Target pointing data

+++

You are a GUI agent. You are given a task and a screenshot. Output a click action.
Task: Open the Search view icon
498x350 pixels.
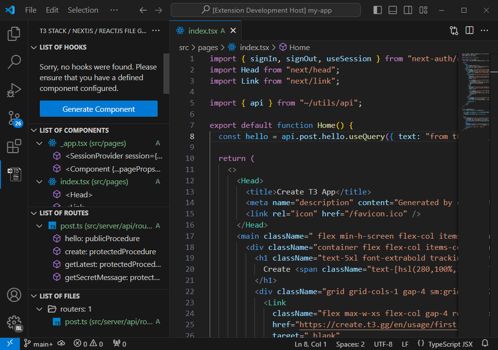[14, 62]
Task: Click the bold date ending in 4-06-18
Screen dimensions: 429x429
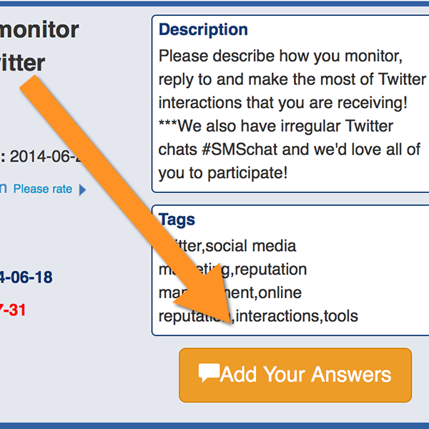Action: pyautogui.click(x=27, y=277)
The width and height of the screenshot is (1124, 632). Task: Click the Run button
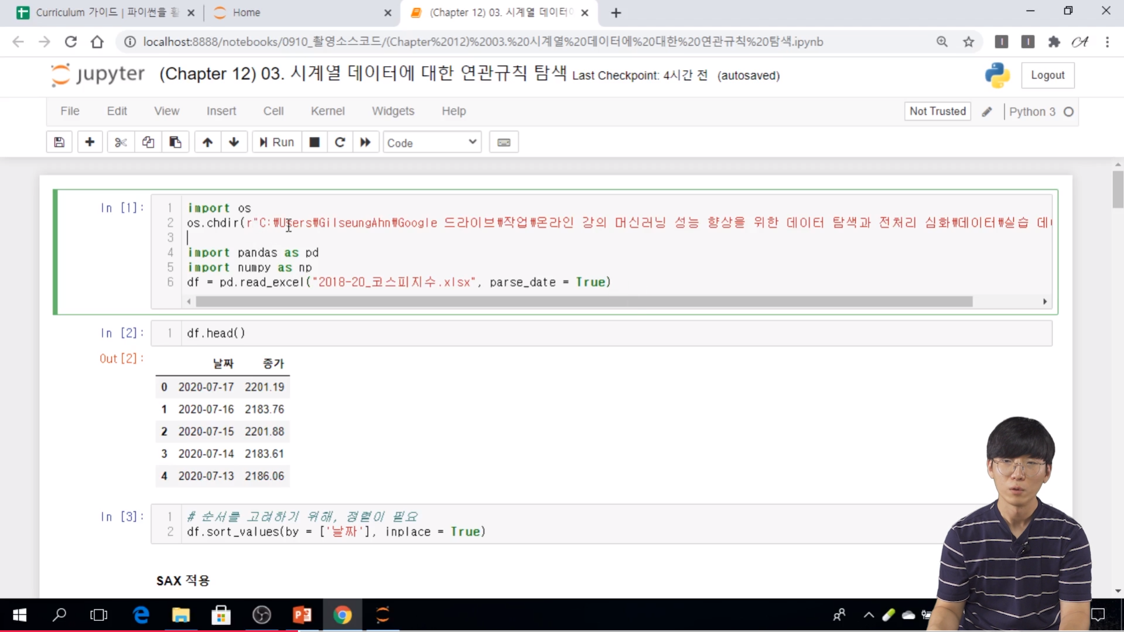point(276,142)
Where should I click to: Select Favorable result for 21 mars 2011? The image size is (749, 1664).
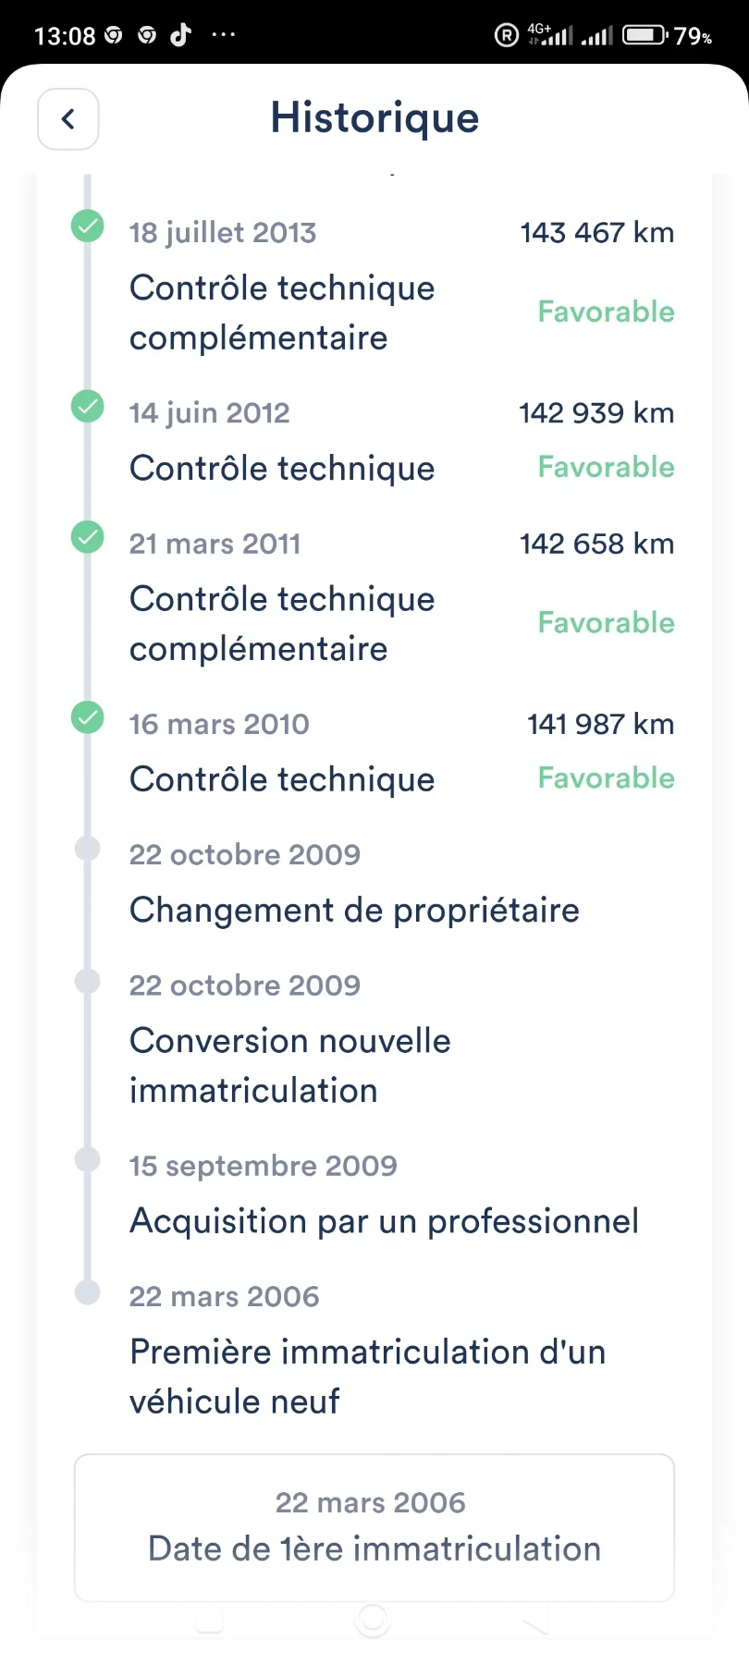tap(607, 622)
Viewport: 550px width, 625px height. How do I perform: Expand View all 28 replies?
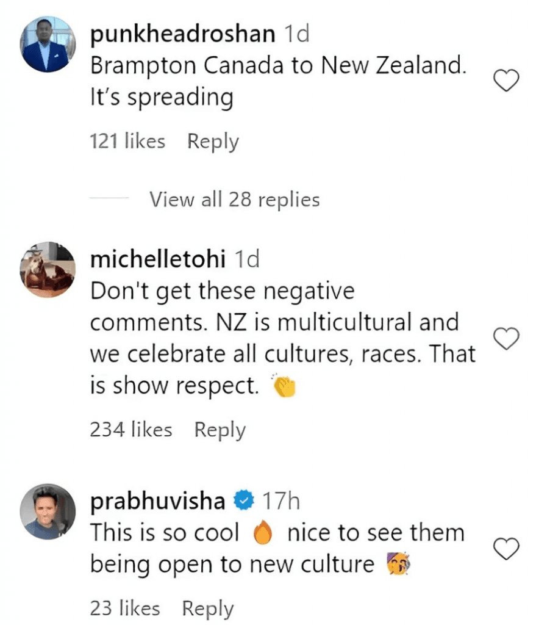tap(235, 199)
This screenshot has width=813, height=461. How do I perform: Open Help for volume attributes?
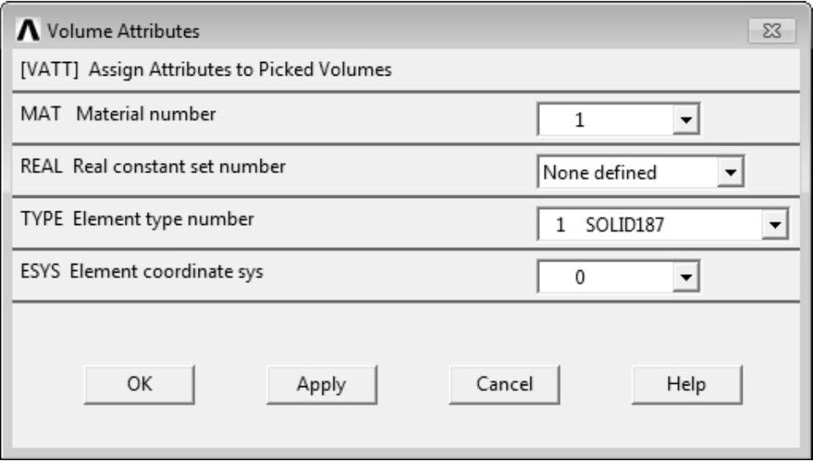click(x=687, y=385)
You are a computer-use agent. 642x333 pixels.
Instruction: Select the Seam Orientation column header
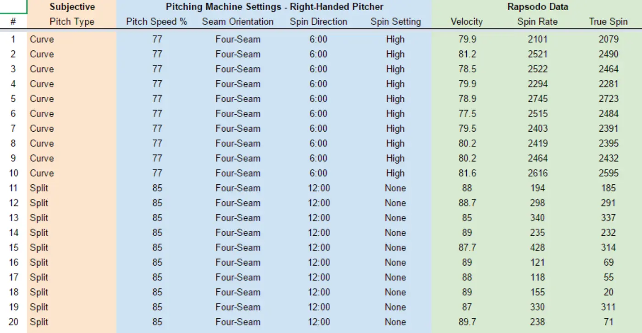click(x=238, y=22)
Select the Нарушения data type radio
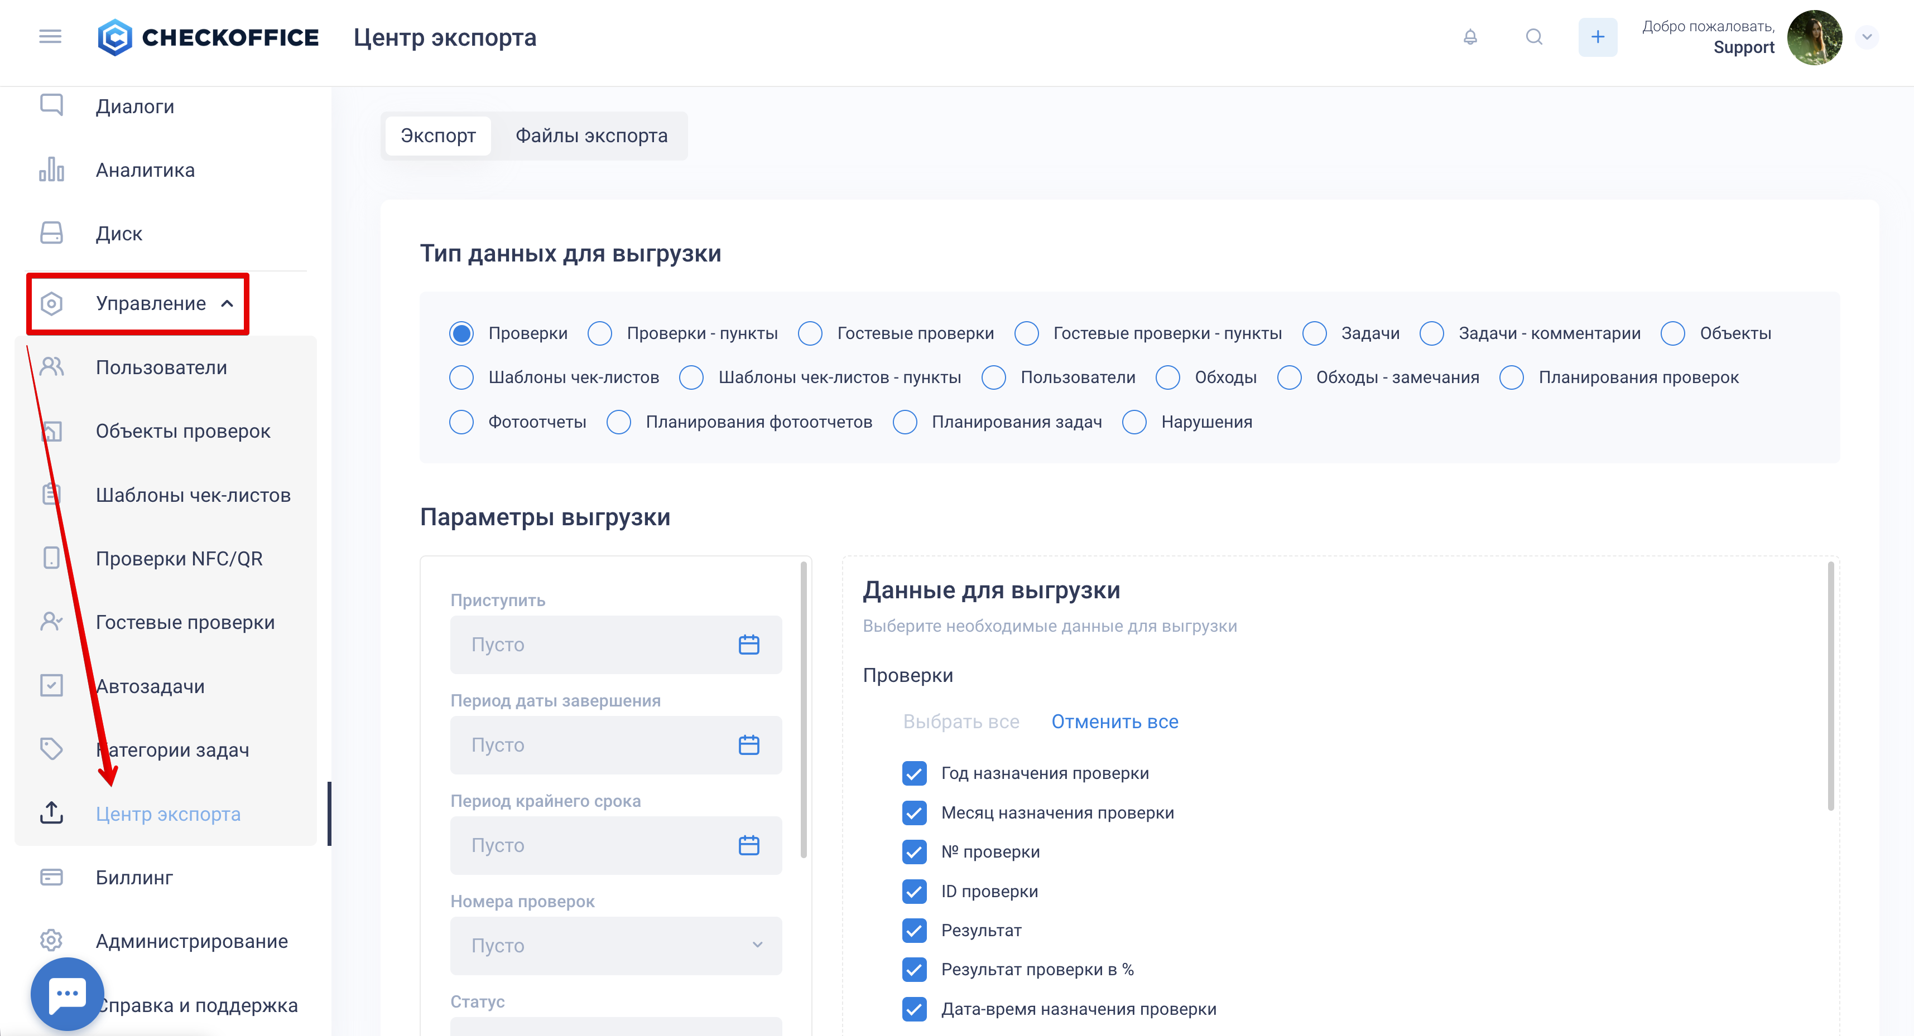The width and height of the screenshot is (1914, 1036). tap(1134, 422)
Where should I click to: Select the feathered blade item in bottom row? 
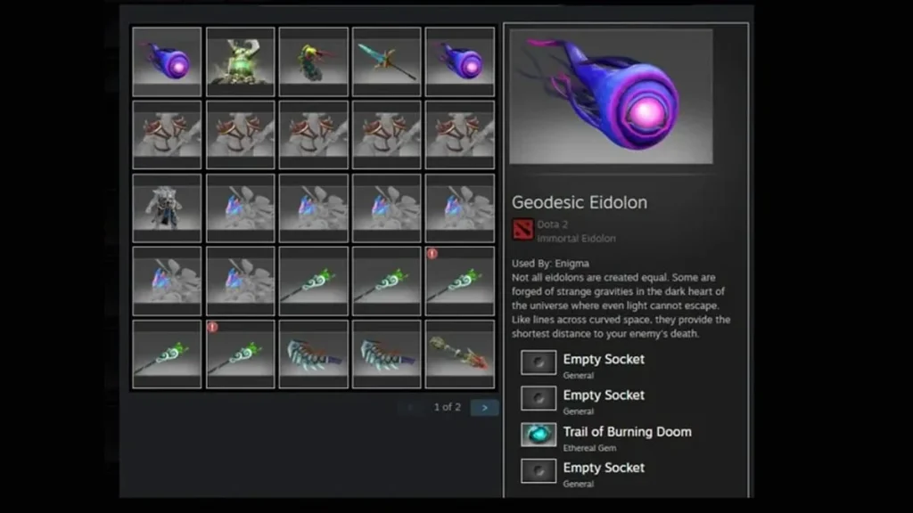coord(313,354)
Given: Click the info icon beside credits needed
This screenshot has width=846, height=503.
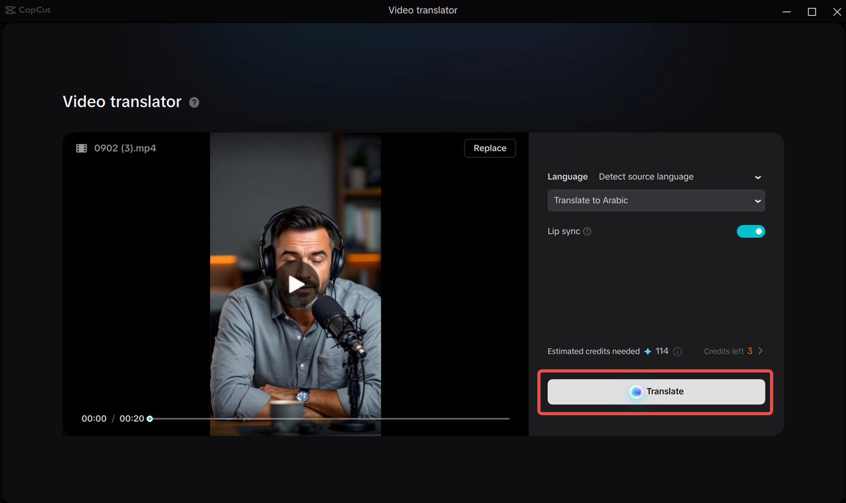Looking at the screenshot, I should point(677,351).
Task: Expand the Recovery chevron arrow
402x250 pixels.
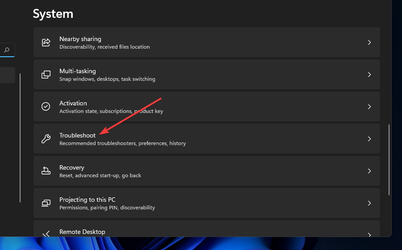Action: (x=369, y=171)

+++

• JOB:
Retype the stretch of the records above from the line containing "Task: Expand the Recovery chevron arrow" through the end of the records, word for word, leaving out the pictures.

• WRITTEN REPLY:
Task: Expand the Recovery chevron arrow
402x250 pixels.
Action: (x=369, y=171)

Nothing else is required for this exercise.